Friday, June 25, 2004
( 11:04 AM ) Rebecca
Oh my gosh! I have a reason to live again!
Yes, I, Breakup Babe have a crush. And where there's a crush, there's hope!
Phew. Things were looking pretty grim there as I had not had a crush in an entire month, and that crush, as you might recall - Cutest Boy in the World - gave me the Lets Just Be Friends (LJBF) talk and then disappeared into the ether in his flip-flops, garlic emanating from his every pore.
Well WHO NEEDS HIM?
Certainly not me.
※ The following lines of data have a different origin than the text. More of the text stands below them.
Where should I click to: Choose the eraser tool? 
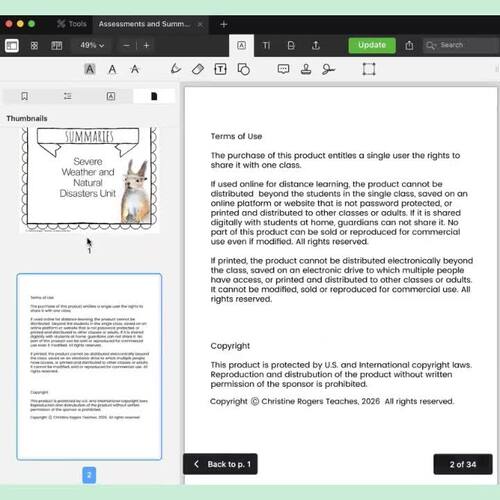(x=198, y=69)
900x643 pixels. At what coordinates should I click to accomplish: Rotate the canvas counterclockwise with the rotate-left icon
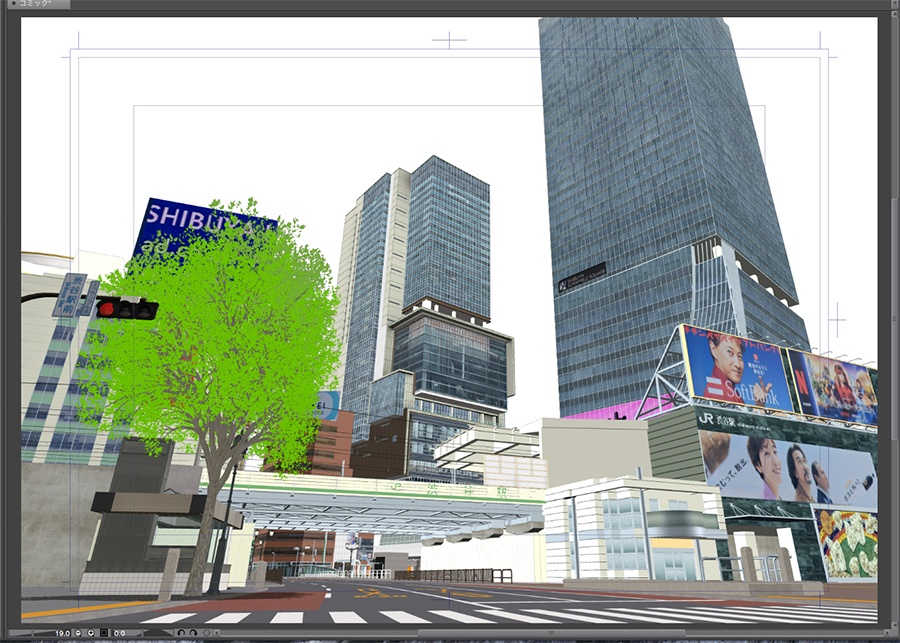182,631
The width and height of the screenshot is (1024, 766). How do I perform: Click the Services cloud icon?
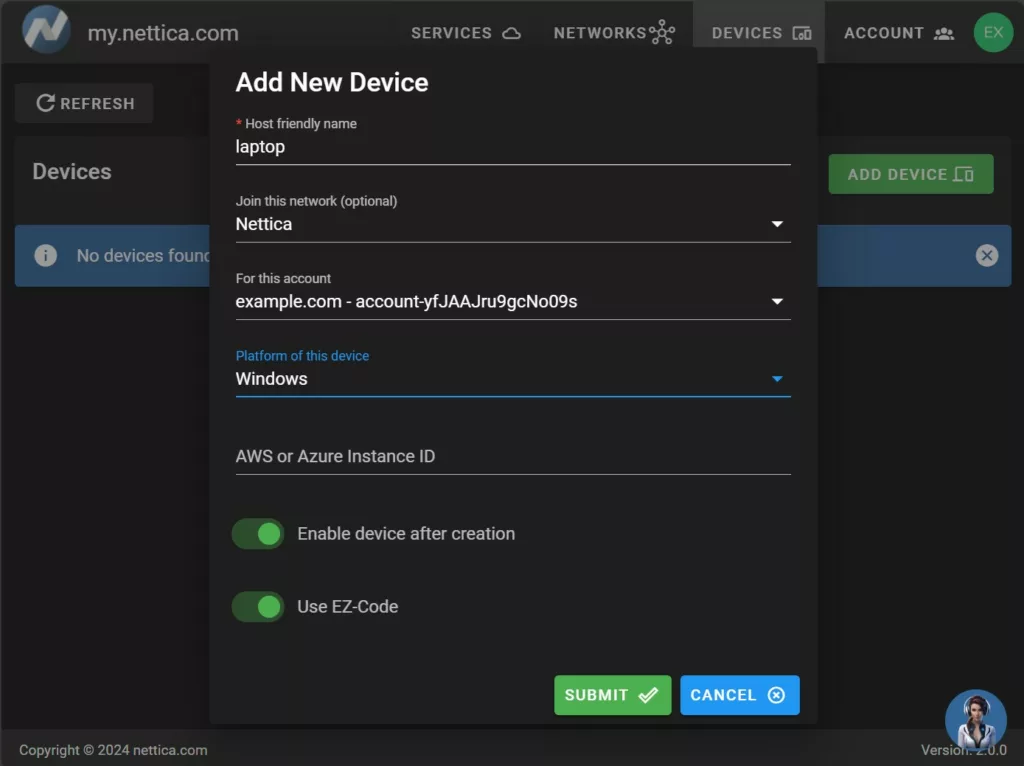tap(511, 33)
So what if he was a rock star, rock climber, poet, and adorable dark-haired boy all in one?
Especially, because, for one: I am now a rock star in my own right, after making my auspicious debut yesterday evening at the food court of the Crossroads Mall, which you could call the Madison Square Garden of Bellevue. Along with that velvety-voiced Sexy Blue-Eyed Boy, who sang, I played "Martha" on piano, and did not mess up once! I probably even looked kind of hot up there in my tatoo-baring red tank top and my (almost-too-tight) jeans, never mind that I'm well on my way to 400 pounds.)
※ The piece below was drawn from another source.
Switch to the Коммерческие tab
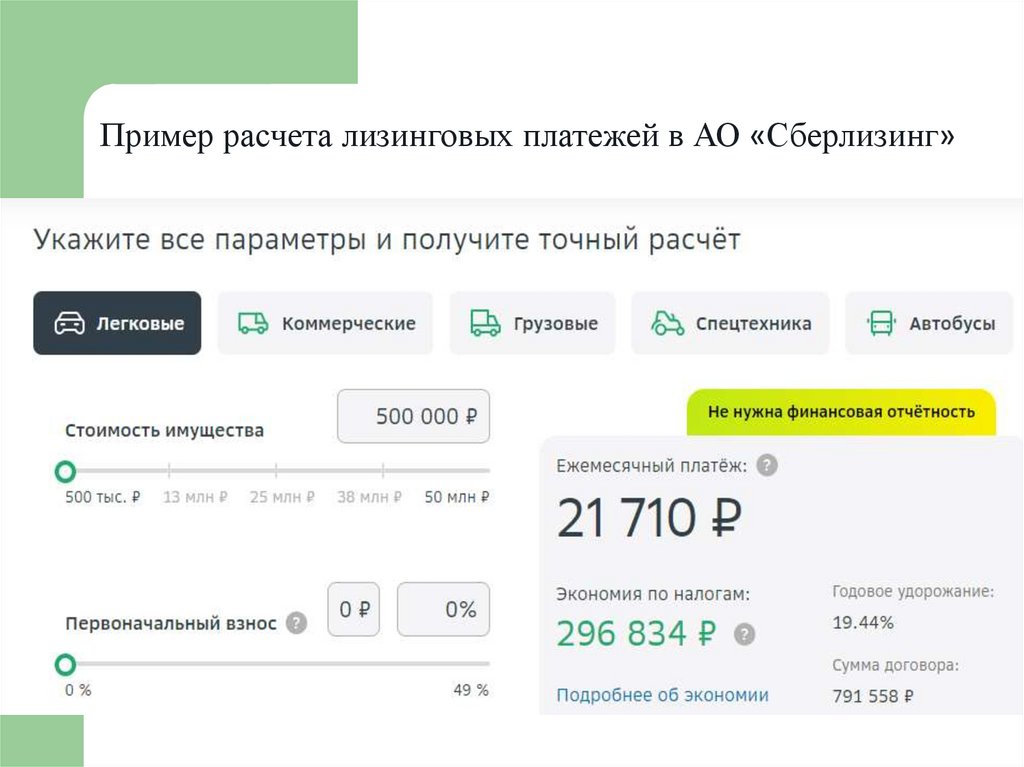1024x767 pixels. [x=325, y=323]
And, especially after my coffee non-date yesterday with (must come up with clever acronym here but have not yet) a dark-haired, fair-skinned, green-eyed charmer. After encountering this handsome, lively, and lovably nerdy program manager in a meeting here at The Company last week I contrived to have a "meeting" with him for "work-related" purposes. (I am nothing if not creative when it comes to these sorts of things).
I was worried, of course, that - being a clueless guy - he might not get that this was actually a date, or worse yet,of course, that he could care less. But, in fact, he seemed to get it. He seemed to get it to the point of being nervous even, at first. Yours truly was too, but I hide it better. Well I did spill coffee on myself, but that happens all the time.
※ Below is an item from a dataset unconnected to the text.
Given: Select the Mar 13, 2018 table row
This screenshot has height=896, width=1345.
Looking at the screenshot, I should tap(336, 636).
To make a long story short (because I must go catch the bus now) This guy is articulate, bright, dynamic, driven. Engaging. Sexy - yet, at the same time, nerdy - which makes him all the more sexy. There were sparks. There was talk of going to non-work-related coffee next week. There is, in a word, hope.
And that's all I need to get by on these days, really. Of course, I have hopes of being a famous author too, or at least a published one. But I don't want to be famous all alone.